That’s why your trusted partners at Yaccarino and Musk are trying to suggest, with a range of high-profile Twitter users this week sharing their big payouts from the first round of Twitter’s ad revenue share program, which enables creators to profit from ads shown (to verified users) within their tweet replies. 

Twitter ad share revenue

Indeed, some tweeters have generated five, even six figure sums from the program – but before you go quitting your day job to start crafting clever tweets, it’s worth noting that there are some fairly significant provisos in Twitter’s new incentive scheme.

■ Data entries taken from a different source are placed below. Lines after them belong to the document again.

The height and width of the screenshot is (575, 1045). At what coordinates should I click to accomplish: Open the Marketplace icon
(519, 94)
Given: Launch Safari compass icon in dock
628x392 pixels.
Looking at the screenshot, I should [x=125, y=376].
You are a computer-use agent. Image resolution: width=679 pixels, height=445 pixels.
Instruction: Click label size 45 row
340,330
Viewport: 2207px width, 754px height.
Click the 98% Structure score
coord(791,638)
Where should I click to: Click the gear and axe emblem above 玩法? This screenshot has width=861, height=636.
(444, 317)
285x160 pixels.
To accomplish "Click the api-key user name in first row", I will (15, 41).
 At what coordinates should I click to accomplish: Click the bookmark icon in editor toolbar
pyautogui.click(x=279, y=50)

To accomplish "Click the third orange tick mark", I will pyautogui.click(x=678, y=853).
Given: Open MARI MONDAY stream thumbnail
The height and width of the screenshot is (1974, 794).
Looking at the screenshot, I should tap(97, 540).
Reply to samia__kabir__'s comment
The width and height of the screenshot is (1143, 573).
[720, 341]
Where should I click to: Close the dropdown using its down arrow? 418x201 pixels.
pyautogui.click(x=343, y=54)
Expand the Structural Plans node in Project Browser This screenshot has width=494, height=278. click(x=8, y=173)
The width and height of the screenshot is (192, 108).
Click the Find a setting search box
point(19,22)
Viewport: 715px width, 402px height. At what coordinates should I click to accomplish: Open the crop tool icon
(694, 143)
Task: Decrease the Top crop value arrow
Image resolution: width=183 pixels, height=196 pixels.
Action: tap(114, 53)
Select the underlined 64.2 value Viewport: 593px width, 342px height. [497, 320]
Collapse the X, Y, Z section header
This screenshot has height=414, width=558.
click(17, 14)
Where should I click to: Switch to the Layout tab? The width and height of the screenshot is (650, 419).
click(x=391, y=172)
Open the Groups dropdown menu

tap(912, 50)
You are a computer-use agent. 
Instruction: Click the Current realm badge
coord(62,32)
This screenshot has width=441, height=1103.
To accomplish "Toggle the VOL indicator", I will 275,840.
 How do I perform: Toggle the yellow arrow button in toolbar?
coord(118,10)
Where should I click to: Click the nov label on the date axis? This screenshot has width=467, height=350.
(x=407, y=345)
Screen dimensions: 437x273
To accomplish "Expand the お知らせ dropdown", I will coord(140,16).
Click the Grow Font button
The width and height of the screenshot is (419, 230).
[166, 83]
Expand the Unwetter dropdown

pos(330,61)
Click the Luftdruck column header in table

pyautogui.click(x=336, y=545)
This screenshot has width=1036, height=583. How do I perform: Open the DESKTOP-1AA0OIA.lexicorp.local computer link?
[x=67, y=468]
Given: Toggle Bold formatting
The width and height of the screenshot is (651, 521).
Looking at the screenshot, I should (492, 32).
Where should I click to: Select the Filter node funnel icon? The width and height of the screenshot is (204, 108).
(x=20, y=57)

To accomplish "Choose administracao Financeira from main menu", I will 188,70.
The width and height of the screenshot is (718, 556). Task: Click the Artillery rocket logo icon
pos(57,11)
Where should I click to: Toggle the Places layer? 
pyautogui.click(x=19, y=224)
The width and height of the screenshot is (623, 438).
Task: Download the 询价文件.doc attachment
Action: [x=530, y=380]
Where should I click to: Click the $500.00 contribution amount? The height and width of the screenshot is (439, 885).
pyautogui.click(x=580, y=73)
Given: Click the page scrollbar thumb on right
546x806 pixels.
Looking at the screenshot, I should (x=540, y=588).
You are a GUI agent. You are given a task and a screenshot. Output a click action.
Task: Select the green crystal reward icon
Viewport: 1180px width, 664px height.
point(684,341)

First off, Twitter’s ad revenue share program is only available to Twitter Blue subscribers, so you have to pay $8 a month to be eligible in the first place. Which is obviously not a significant barrier, especially when you’re going to be taking in thousands from your tweets, while you also need a Stripe account, at present, to facilitate payment.

Easy so far, now here comes the tougher element – you also need to average 5m tweet impressions per month over a three-month span, at least.

Twitter ad revenue share program

That’s a lot. Most users aren’t seeing anywhere close to that level of response, which significantly limits who can actually monetize their content.

There’s also then a question of scale, and the viability of Twitter delivering big payouts from the program ongoing. For this first payment, Twitter owner Elon Musk says that the total sum being paid equates to $5 million, covering a five-month period back to February, when he first announced the revenue share scheme.

So while these initial payments are high, you actually need to divide each by five to get the monthly payment totals, with the block payment giving an inflated view of what you can expect. 

To get some perspective on what sort of payment you really might see, you need to break down the numbers a bit further.

Looking at the payouts that have been reported via tweet, with many program participants sharing their figures, more than 9% of the total $5 million payout has gone to just 40 creators. As noted, some of these creators have reported getting $20k, $25k, even $100k in the case of @InterenetHOF (which reposts popular content from across the web). But even taking all of these big payments into account, the average payout among these high-engagement profiles is $2,275 per month. Take out the top 4 earners in the list, and that drops to $1,500 a month – so while the big numbers being shared may be dazzling, you’re unlikely to be able to quit your day job based on this program alone.

Which, of course, Twitter’s not saying that you can – this is one component of its broader creator monetization push, which also includes subscriptions, and more to come. But it is worth noting that the reality of generating income from ads in tweet replies is very, very unlikely to see you pulling in $100k payments, as some have in this first set.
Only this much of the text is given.